Suggested default parameter values, was Re: Hapax survival over time

Greg Louis glouis at dynamicro.on.ca
Fri Mar 26 17:07:34 CET 2004


On 20040326 (Fri) at 0932:06 -0500, Tom Anderson wrote:
> On Thu, 2004-03-25 at 09:37, Greg Louis wrote:
> > It's important to take into account that the distribution of message
> > scores can change drastically with alterations in bogofilter's
> > parameters.  If you use the new parameter values, you will find that
> > you need higher cutoffs than before (though your optima may indeed be
> > different from those I obtained in my test).
> 
> I started my database with the old defaults and have slowly made tweaks
> in both directions with all of my values.  My existing set is the best
> result of that process so far.  Are you saying that if I started with a
> different set of defaults, my configuration would converge to a
> completely different set of values?  If that is true, we need some
> chaoticians in here to explain it ;)

No, but the route would be very different.  If you tried the suggested
default s, x and min_dev, I meant to say, you will need a high cutoff
to get reasonable false-positive counts.  If you then start tweaking,
you may well end up back at your original best values.

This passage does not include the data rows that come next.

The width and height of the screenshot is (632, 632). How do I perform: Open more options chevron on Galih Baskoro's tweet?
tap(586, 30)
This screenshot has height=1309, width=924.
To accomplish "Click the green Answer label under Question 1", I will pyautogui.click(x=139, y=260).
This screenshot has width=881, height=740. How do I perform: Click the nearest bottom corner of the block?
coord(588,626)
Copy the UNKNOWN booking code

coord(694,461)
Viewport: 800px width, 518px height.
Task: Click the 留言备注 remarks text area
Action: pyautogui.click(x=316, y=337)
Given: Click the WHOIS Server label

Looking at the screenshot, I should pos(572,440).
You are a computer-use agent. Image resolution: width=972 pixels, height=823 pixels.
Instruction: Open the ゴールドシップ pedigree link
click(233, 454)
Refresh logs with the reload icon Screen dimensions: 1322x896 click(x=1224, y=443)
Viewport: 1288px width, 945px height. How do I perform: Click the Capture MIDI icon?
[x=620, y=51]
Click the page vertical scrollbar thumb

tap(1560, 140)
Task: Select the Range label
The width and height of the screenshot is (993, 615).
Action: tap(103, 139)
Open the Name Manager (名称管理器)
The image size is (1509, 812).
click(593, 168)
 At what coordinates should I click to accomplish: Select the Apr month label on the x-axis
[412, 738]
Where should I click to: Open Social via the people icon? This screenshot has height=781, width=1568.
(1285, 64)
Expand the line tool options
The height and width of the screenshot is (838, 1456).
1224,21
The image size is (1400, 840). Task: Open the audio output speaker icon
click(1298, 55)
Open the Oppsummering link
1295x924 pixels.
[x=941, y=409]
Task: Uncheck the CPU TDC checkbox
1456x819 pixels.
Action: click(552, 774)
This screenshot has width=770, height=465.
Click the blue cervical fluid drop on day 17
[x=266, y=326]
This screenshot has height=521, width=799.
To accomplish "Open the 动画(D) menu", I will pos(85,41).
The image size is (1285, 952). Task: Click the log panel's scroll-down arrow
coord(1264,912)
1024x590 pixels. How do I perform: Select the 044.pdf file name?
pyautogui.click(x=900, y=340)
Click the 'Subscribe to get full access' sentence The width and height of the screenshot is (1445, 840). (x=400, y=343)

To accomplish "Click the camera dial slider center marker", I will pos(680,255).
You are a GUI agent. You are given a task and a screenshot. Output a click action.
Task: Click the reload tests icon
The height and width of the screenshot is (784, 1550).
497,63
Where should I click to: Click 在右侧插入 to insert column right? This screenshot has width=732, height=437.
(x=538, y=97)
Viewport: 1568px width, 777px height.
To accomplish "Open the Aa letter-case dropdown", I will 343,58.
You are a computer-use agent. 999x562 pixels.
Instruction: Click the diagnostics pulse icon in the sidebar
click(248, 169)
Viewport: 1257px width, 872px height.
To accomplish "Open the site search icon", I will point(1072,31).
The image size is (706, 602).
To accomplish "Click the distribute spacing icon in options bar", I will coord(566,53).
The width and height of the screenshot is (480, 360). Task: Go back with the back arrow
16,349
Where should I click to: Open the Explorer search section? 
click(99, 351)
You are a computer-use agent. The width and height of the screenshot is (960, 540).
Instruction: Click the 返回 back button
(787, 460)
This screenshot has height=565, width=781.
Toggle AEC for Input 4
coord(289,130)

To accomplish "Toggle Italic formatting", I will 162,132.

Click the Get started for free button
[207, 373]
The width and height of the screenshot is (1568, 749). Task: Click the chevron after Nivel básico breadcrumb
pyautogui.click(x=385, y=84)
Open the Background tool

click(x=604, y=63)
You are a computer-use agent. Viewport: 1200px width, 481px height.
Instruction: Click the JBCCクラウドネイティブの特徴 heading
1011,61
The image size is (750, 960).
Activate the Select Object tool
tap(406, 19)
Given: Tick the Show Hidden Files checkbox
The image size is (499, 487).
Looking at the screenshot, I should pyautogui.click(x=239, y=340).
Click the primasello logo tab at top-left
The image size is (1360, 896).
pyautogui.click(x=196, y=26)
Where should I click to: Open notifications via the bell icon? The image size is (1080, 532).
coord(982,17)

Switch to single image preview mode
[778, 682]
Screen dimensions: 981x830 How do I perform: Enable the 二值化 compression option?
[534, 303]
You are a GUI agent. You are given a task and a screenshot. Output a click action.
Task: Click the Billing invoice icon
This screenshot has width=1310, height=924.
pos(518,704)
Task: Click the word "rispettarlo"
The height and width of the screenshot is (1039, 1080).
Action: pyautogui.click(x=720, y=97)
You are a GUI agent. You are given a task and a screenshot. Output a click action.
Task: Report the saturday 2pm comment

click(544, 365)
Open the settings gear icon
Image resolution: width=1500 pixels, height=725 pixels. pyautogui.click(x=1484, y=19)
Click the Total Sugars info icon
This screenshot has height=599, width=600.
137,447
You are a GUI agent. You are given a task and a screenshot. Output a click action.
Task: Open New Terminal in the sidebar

> I'm quite certain that a spam cutoff of 0.99 will create far too many
> false negatives, and if this value were to be used as a default, it
> would have to be decreased very quickly for anyone to get the kind of
> results they would expect (>80% filtration).

Well, I assert that you are dead wrong about that.  I've used parameter
sets in the past that needed 0.998 or so and still gave reasonably few
fn (under 5%).

> > With the small s values it's moot.
> 
> It's not moot because the min_dev value plays a large role even with a
> small s.  Centering the range at a point between the cutoffs instead of
> 0.5 would mean that the area where you expect a token to be undecidable
> coincides with the range of scores in which you'd expect an email to be
> undecidable.  Granted these two concepts don't wholly overlap, but that
> may be part of the problem.  If I receive an email containing a single
> word, then it would be expected that the email score would equal the
> token score.

What is moot with the small s values is the question of where to put x,
not where to put min_dev.  Sorry; I missed the major point re
re-centering min_dev.  Given the enormous change in message-score
distribution that a smallish change in s, x and/or min_dev can produce,
I can't foresee what the effect of such a change might be. 
Experimentation required.

> As it is now, however, I've seen claims of tiny min_devs (~0.01)
> centered around 0.5, but cutoffs nowhere near 0.5 (~0.1-0.2).  This
> makes little sense.

I haven't seen any such.  The lowest spam cutoff I've ever seen used
was somewhere around 0.45, and I myself have never used one below 0.49
(I powerfully mistrust spam cutoffs under 0.55 though I'm currently
doing well with 0.5322 in production.)
> In such a situation, 0.5 has no meaning whatsoever,
> which is why a very small min_dev is required (to make 0.5 meaningless
> as it actually is).  This may also be why your test showed such a tiny
> robs value... because your other values made robx meaningless.

In my testing I set an s, a min_dev and an x and determine the required
spam cutoff, not the other way round.  I test the range of min_dev from
0.02 to 0.45 (and even up to 0.465), the range of s from 1 to 0.01 and
the range of x from the calculated starting point to 0.1 either side of
that.  The values I report give the best accuracy with the messages
tested.  I want to understand why, but I value what works, whether or
not I understand why at present.

> Well I'm of the opinion that robx and min_dev are very important
> concepts that we want to take advantage of.  And I believe I am doing so
> with my current values.  This means a significant robs and min_dev value
> are required and useful.  If you do not use them correctly though, you
> will of course get better results by minimizing their effect, which is
> precisely what you and some others on this list appear to be doing. 
> Perhaps some assumptions are made in bogotune which lead to this?

Why not quit believing and start proving?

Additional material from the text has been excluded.